Menos de dois anos completos após ser selecionado pelo Sixers como número 1 de Draft Fultz foi trocado e logo em sua chegada a Flórida o técnico Steve Clifford, sempre muito rigoroso, disse que o novo armador só jogaria na temporada seguinte. Muita gente duvidava, até, que Fultz entraria em quadra pelo Orlando Magic. E aí a mágica (com o perdão do trocadilho com o nome da franquia) aconteceu. Fultz começou a temporada no banco de reservas, mas aos poucos foi ganhando a confiança de Clifford e se tornou titular. Se em alguns momentos ainda parece tímido e travado, seu desempenho vai crescendo a cada dia. No campeonato a sua média é de 11,7 pontos, 4,6 assistências e 3,7 rebotes, além de 46% nos arremessos de quadra.
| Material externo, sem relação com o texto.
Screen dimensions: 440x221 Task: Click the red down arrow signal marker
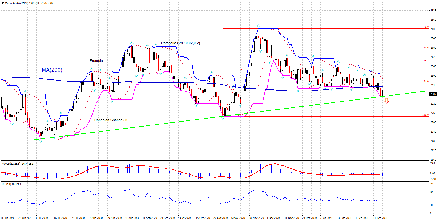(x=386, y=101)
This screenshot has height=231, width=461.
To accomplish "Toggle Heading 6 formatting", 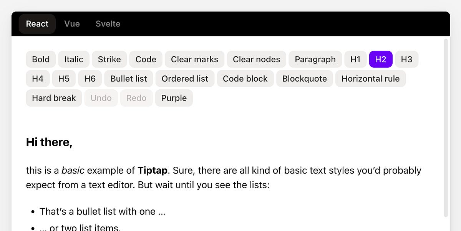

Se as bolas de 3 não caem nem por decreto (28%), ele desperdiça muito pouco a bola (2 por partida nos 27 minutos em que atua) e nessa semana emplacou 3 ótimas exibições seguidas: 15 pontos e 6 assistências contra o Phoenix, 16 pontos contra o Sacramento e 21 pontos, 10 assistências e 11 rebotes (triplo-duplo portanto) na surpreendente vitória do Magic contra o Lakers fora de casa por 119-108.

Ainda é cedo pra dizer em que caminho irá a carreira de Markelle Fultz, que ainda tem 21 anos, não custa lembrar. A reviravolta que ele está escrevendo, porém, é bem bonita e vale ficar atento. Ele estava com um pé fora da NBA após micos em sequência no Sixers. O Orlando lhe abriu as portas e ele está demonstrando bom valor. Que assim continue.